Si la science et la foi atteignent chacune une part du vrai, elles ne sauraient se contredire, car la vérité est une. Dieu est l’unique source des deux : auteur de la nature que la science explore, et de la Révélation que la foi reçoit. Ce qu’il a fait et ce qu’il a dit viennent de la même main, et s’accordent dans la même vérité. La connaissance du monde elle-même est un don de Dieu, qui a fait l’homme capable de le comprendre : « C’est lui qui m’a donné la véritable science des êtres, pour me faire connaître la structure de l’univers. » Sagesse 7:17.

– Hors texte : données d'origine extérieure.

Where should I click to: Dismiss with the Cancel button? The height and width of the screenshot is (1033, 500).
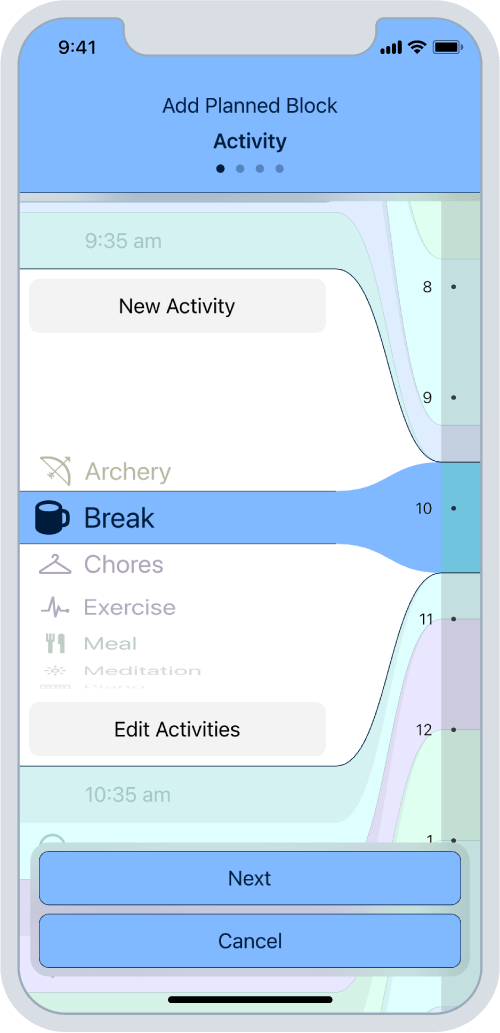point(250,941)
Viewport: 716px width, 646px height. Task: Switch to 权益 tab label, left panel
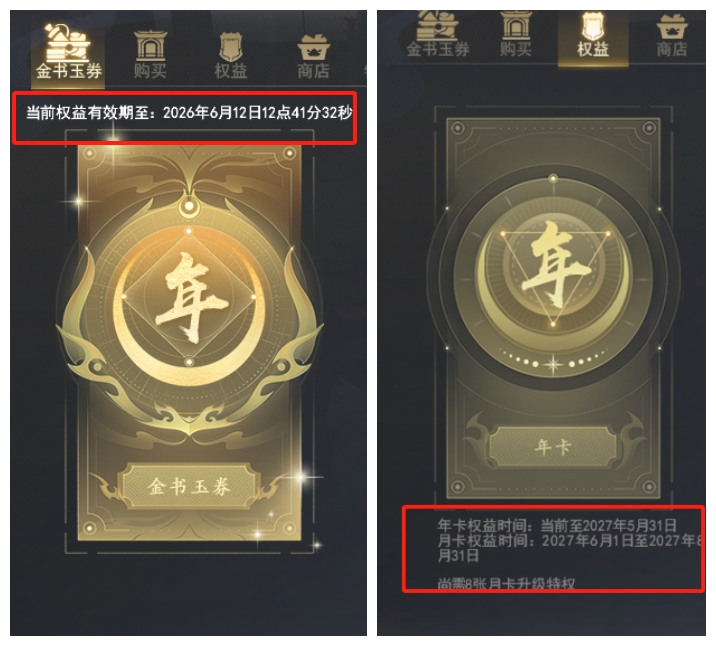231,71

Là où la science et la foi semblent se heurter, l’apparence trompe, et le conflit se dénoue de deux manières. Ou bien ce que la science avance reste incertain, et tient pour acquis ce qui plus tard sera corrigé ; ou bien l’Écriture a été lue comme un livre de science, au-delà de ce qu’elle entend enseigner. Car l’Écriture transmet les vérités du salut : qui est Dieu, qui est l’homme, d’où il vient et où il va. Elle enseigne que Dieu a créé toutes choses et que tout ce qu’il a fait est bon, sans livrer le détail des moyens ni la mesure du temps, qui appartiennent à la recherche humaine. Lire la Genèse comme un traité de physique, c’est lui demander ce qu’elle ne dit pas, et manquer ce qu’elle dit.

Ainsi la foi accueille la science avec confiance, et chacune sert la même quête du vrai. Le savant qui scrute les lois du monde et le croyant qui adore leur Auteur regardent la même réalité, l’un dans son fonctionnement, l’autre dans sa source. Plus la science découvre la profondeur et l’ordre du réel, plus elle donne à voir la sagesse de celui qui lui donne d’être. La raison qui cherche et la foi qui croit montent vers le même Dieu, qui est la vérité même.